Alan, You speak in general terms about having our minds open …

Comment on Michigan Conference takes substantial action in LSU conflict by Bill Weber.

Alan,

You speak in general terms about having our minds open to new truth as God may reveal it, and, you said, about “…some serious scientific facts that cannot be disputed….” Would you please be more specific?

It’s once thing to have an open mind so that we’ll be able to accept new revelations from God, but a whole different thing if we have an open mind that absorbs anything and everything new, or new to us, that we’re presented with. God wants us to reason together with Him (and I might extend that to “let us reason together” among one another).

And so I repeat, please be specific about what you believe should or shouldn’t be accepted by Seventh-day Adventists concerning the Creation versus Evolution discussion. I think Allen Roy already addressed the topic of dinosuars, although I feel that his ad hominem question, “What planet have you been on?” adds nothing to this conversation but heat, not light.

Thanks, Alan.

Bill Weber Also Commented

Michigan Conference takes substantial action in LSU conflict
Kris,

Teaching about evolution is very different from espousing it. That’s what one or more La Sierra professors reportedly are doing, and that’s the crux of the whole discussion here. Theistic evolution is being taught, and La Sierra is permitting it.


Michigan Conference takes substantial action in LSU conflict
Alan writes of “wider scientific truth” and “scientific facts” that need to be included by our educational institutions in their classes. It’s one thing to present them as information held by many/most people so the students know how to deal with such issues, but quite another to support them and teach that those issues/”truths”/”facts” supercede clear Biblical statements to the contrary which refute them.

━━━

[CHECK YOUR UNDERSTANDING]:
1. In the comment, who does the writer say already addressed the topic of dinosaurs?
2. Reproduce word for word the stretch of the comment from "You speak in general terms about having our minds open to" through "among one another).".
The rows after this point are separate material, unrelated to the comment.

[DATA LISTING]:

━━━

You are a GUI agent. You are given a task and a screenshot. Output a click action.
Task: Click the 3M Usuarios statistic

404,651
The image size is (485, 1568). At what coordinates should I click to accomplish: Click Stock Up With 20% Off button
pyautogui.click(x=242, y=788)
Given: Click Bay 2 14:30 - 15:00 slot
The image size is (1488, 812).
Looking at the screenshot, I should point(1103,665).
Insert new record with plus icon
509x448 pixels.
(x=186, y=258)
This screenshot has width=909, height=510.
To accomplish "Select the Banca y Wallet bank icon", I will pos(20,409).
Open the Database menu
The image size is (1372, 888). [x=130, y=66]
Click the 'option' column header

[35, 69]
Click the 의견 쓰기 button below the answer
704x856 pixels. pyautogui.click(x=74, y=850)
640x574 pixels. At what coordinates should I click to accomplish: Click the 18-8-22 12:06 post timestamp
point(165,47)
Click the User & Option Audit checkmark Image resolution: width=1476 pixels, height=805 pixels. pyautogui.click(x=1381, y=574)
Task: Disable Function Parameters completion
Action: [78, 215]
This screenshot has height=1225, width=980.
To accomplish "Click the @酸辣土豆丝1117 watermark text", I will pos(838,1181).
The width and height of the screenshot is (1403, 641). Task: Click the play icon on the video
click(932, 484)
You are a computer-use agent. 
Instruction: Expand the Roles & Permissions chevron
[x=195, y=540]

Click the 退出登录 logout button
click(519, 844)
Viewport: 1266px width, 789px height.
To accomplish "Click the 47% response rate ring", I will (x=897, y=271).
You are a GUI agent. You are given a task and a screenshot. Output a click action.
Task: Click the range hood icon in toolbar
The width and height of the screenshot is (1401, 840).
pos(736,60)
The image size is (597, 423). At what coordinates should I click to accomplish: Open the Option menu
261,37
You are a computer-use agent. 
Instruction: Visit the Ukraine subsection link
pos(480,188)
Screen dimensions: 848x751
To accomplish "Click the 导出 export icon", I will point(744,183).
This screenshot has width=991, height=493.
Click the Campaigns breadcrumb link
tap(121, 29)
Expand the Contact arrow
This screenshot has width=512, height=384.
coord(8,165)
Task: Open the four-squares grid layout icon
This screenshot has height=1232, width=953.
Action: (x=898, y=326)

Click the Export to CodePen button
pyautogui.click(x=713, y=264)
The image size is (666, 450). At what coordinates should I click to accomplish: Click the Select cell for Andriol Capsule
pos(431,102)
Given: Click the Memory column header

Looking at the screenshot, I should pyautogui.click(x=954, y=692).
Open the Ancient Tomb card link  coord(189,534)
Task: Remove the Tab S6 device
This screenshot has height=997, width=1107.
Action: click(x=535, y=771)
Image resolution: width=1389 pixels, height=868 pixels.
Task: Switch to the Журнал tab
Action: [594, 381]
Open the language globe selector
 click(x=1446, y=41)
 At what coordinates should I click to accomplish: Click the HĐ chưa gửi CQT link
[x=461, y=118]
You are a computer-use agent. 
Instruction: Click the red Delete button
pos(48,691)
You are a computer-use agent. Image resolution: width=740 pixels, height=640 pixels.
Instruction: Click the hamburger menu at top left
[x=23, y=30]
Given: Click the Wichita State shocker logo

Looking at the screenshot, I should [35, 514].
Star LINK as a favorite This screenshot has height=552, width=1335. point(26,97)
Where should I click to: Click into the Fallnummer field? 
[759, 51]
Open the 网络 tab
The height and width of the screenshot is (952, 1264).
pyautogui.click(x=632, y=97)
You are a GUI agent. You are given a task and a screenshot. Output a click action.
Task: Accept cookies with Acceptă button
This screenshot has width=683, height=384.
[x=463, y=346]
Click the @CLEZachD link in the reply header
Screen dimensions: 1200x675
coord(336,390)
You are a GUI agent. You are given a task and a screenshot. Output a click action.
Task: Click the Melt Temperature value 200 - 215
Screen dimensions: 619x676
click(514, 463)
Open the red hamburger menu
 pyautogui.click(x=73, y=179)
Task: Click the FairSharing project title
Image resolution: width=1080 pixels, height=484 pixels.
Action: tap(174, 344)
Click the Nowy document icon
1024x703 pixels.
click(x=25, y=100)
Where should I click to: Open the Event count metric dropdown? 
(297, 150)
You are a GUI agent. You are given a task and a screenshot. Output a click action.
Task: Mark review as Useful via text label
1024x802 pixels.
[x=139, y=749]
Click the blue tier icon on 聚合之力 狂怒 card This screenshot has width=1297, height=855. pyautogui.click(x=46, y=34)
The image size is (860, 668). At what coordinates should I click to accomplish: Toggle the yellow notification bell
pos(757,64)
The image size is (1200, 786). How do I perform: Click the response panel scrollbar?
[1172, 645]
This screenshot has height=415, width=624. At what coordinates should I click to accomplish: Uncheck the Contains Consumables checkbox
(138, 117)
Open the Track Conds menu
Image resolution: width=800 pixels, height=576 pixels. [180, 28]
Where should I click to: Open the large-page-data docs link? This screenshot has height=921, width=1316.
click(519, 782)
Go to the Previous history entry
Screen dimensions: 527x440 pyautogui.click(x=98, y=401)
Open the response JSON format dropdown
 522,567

━━━

[YOUR WRITTEN ANSWERS]:
1. Allen Roy

2.
You speak in general terms about having our minds open to new truth as God may reveal it, and, you said, about “…some serious scientific facts that cannot be disputed….” Would you please be more specific?

It’s once thing to have an open mind so that we’ll be able to accept new revelations from God, but a whole different thing if we have an open mind that absorbs anything and everything new, or new to us, that we’re presented with. God wants us to reason together with Him (and I might extend that to “let us reason together” among one another).